“Back?” he said. “Up there? To Cox-Phillips’s, do you mean? Absolutely not. For what purpose? I have nothing more to say to him and I am of no further use as far as he is concerned. He will have to find someone else to whom to leave his money if he really hates his relatives so much. That is his concern, not mine. Let me walk you home.” Edgar and Marvin would be back from work soon and it might be more difficult then to smuggle her out unseen.

She did not move, and now she was the Amazon as well as the schoolmistress. She really was a disconcerting female. “He is your last surviving link with your mother,” she said. “While he is alive he can tell you more, but it does not sound as if he will be alive for long. Did he tell you her name?”

He looked at her with open hostility before turning away to stare out through the window. She was not going to let this thing go, was she? He might have known it. “Cunningham,” he said.

He heard her cluck her tongue. “Her first name,” she said.

“What does it matter?” he asked her. “A boy does not call his mother by her first name anyway.”
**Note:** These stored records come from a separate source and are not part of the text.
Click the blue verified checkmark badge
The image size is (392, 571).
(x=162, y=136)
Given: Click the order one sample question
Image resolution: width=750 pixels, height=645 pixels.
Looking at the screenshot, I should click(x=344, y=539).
“But he knows it,” she said. “And you have never called her anything else either, have you? There was never anyone to call Mama.”

No. He was surprised by the shaft of pain that knifed through him. There never had been. Perhaps that was one of the worst things about growing up an orphan. There was no Mama—or Papa either. And by God, there was going to be no self-pity. No more of it, anyway. Already, after a few hours of wallowing in it, he was sick of it.
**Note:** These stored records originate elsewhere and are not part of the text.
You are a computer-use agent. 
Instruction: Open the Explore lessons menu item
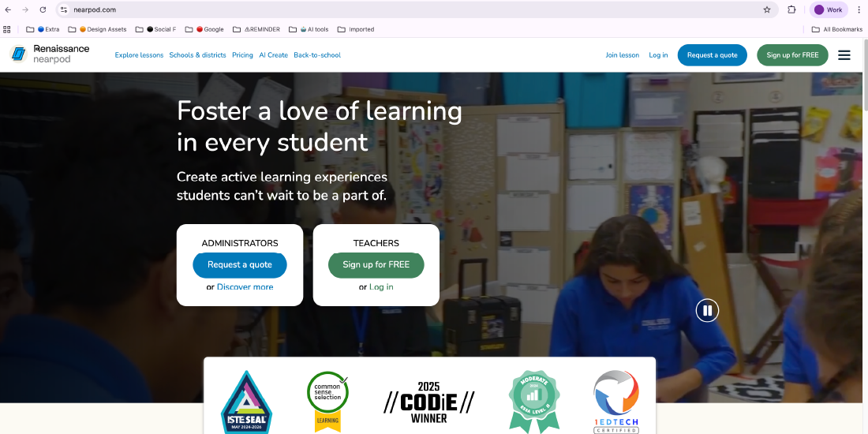pos(139,54)
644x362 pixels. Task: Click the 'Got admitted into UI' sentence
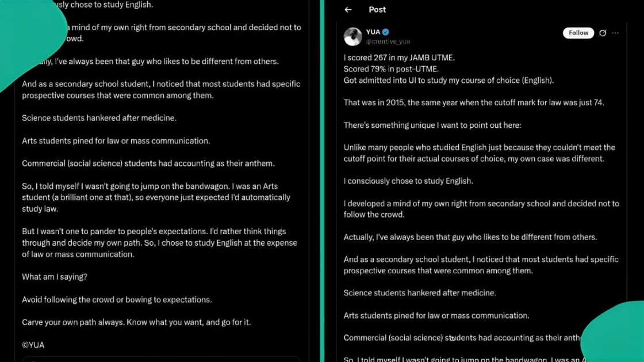tap(449, 80)
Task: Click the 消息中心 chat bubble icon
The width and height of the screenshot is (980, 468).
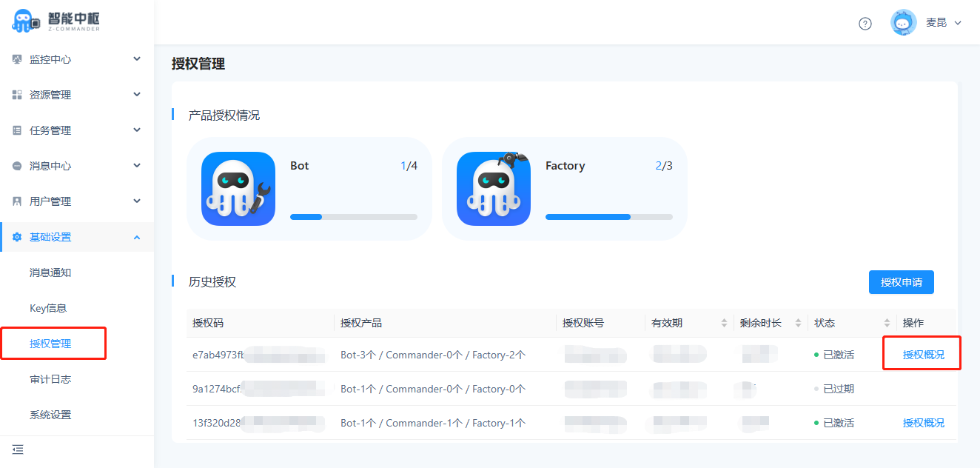Action: [17, 166]
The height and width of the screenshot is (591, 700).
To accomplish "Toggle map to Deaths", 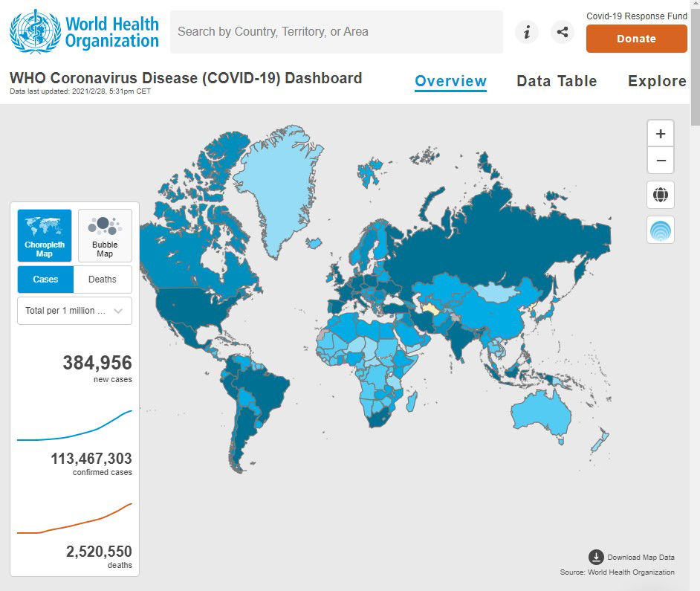I will (103, 280).
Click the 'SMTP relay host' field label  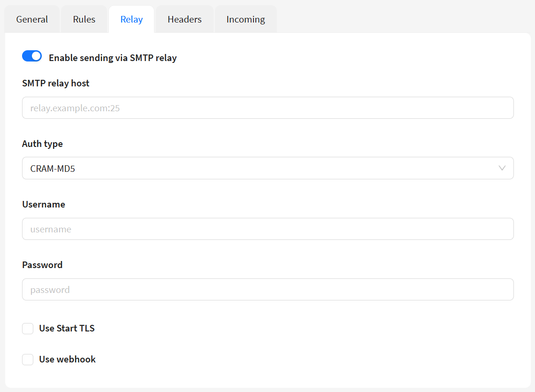55,83
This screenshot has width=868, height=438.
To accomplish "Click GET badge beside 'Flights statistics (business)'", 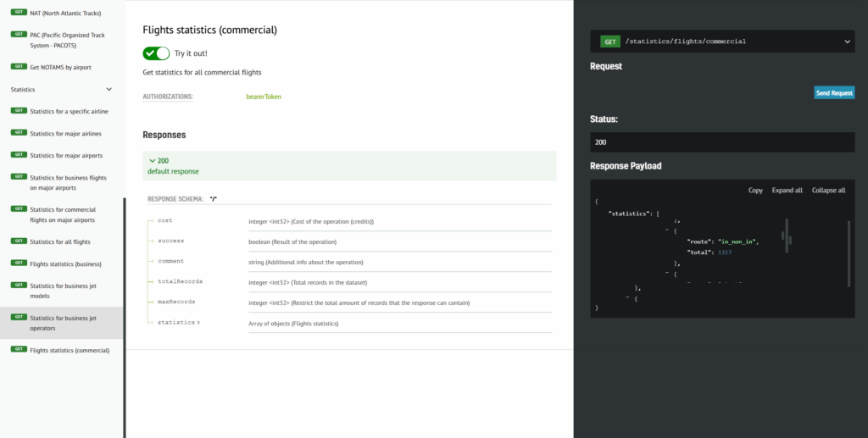I will (17, 263).
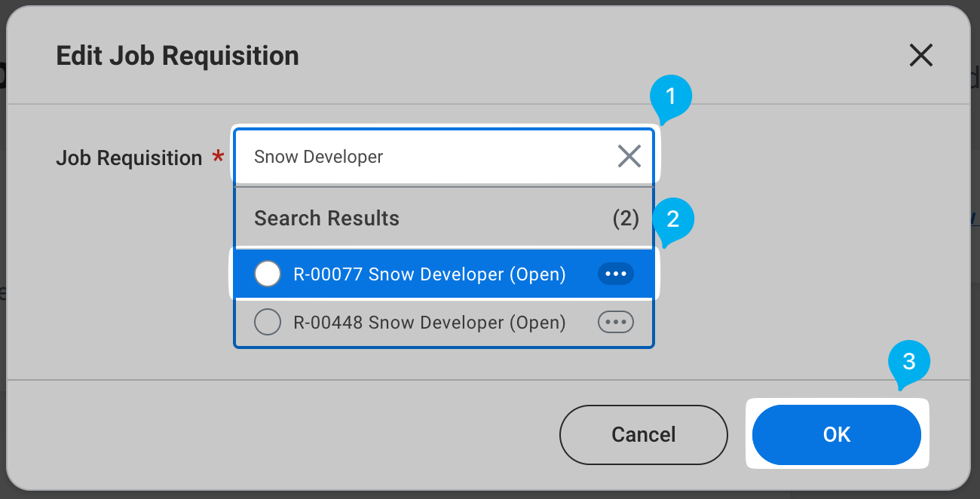Select the R-00448 radio button
Viewport: 980px width, 499px height.
268,323

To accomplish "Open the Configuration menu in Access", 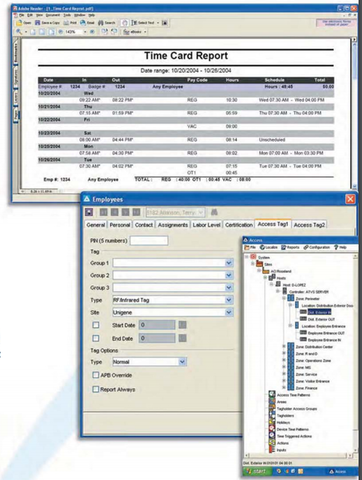I will [x=316, y=247].
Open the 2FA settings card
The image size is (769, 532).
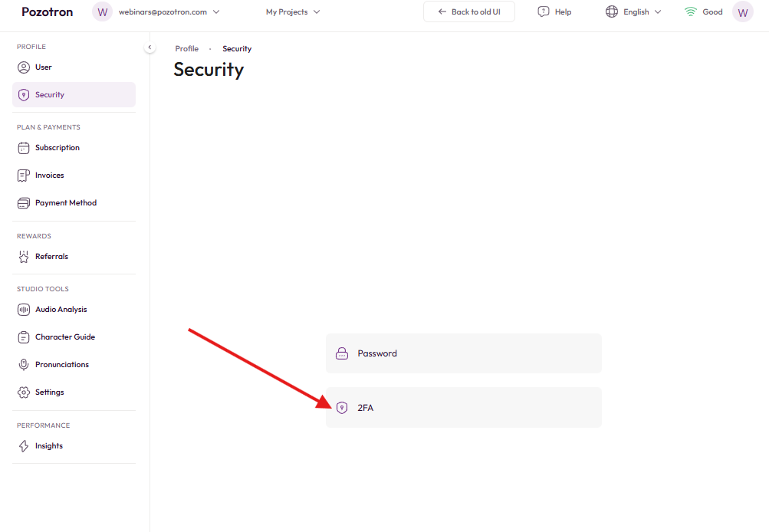[x=463, y=408]
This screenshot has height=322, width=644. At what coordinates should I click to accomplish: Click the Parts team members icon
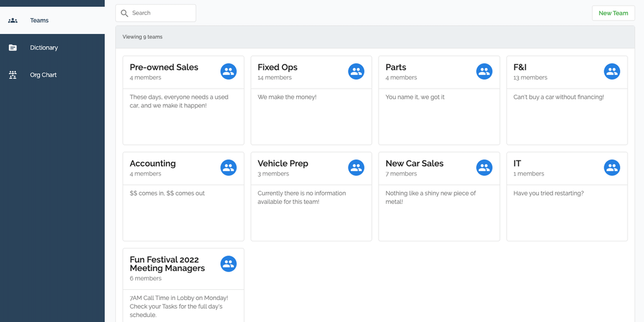pos(484,72)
“Was she dark haired and dark eyed like you?” she asked. “Or was she blond and blue eyed, perhaps? Or—”

“If she had had dark coloring,” he said, “Cox-Phillips would not have been so sure that it was the Italian who fathered me.”

“What was his name?” she asked.

“Something long and unpronounceable that ended in vowels,” he said. “He does not remember it. He probably never tried to learn it. To a man like Cox-Phillips all foreigners are inferior beings to be despised.”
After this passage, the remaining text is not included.